In adapting a play, there is often the common refrain that one needs to “open it up” for the big screen. “That phrase is tattooed on my forehead,” Wolfe jokes. And while he certainly has made a film that looks and feels spectacularly colorful and lively, he also chose to play up the literal restrictions of the rehearsal room to reinforce the metaphorical ones. “In some respects, that band room is about confinement,” he notes. “So therefore, those walls become crucial. The band goes down those steps and tell their stories about glorious and not-so-glorious things that have happened. So I actually had to figure out what the strength is of that confinement.”

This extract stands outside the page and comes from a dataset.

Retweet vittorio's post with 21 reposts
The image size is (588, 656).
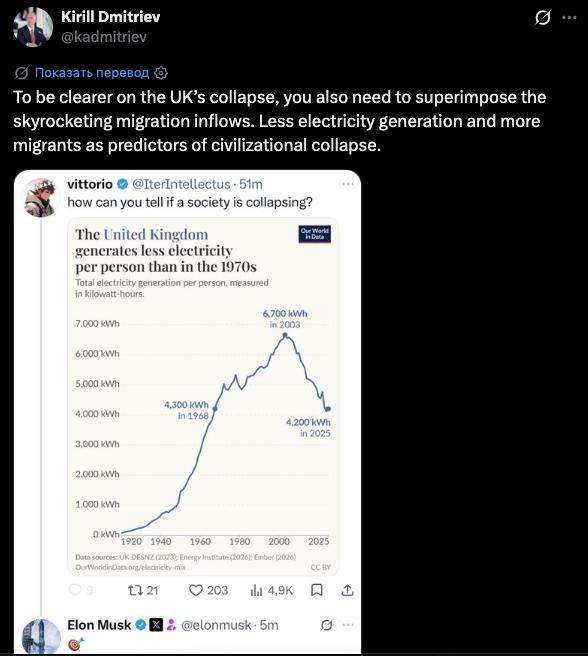click(143, 590)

Wolfe’s experience behind the camera also includes “The Immortal Lives of Henrietta Lacks” for HBO and the films “Nights in Rodanthe” and “You’re Not You,” but “Ma Rainey’s” aura is the work of an auteur from top to bottom. “This really feels like George coming into his own as a film director,” raves Kushner, who also praises the actors. “Viola Davis, I’ve never seen a performance like that — the layers of grief and rage. There is no better director for actresses than George; he really brings out everybody’s innards.”
“Ma Rainey” demonstrates another of Wolfe’s hallmarks: He put together a flawless ensemble, largely composed of actors he had worked with in the theater, such as Michael Potts, Colman Domingo and Glynn Turman, who play the other band members. For Levee, Wolfe needed someone who could play charismatic and intelligent but emotionally immature. “He has the makings of greatness but is haunted by his past,” he notes. In casting Boseman, he knew he had the right actor. “And in addition to bringing all of that, he was a brilliantly skilled actor, thoughtful and completely invested in the material,” says Wolfe.
The movie was shot on a 30-day schedule in summer 2019, and Wolfe says the shoot could be tough, but it was also joyous. He was still editing the film when Boseman died on Aug. 28 from colon cancer at the age of 43. Wolfe was stunned; he had no idea Boseman was ill and says he and the actor had even exchanged other scripts for projects they could work on together in the future.
Boseman has earned raves for his volcanic turn as Levee, with many critics saying his last performance might be his best. And while Wolfe is devastated that the actor died so young, he says he is grateful for the time they spent together, their conversations and their collaboration. “I feel blessed by the performance, blessed by getting to know him and exhilarated by the work, by this astonishing performance,” he states. “So yes, there’s sadness, but there’s all these other qualities that I find, ultimately, empowering. Working with him felt empowering, and the work that’s on the screen is empowering.”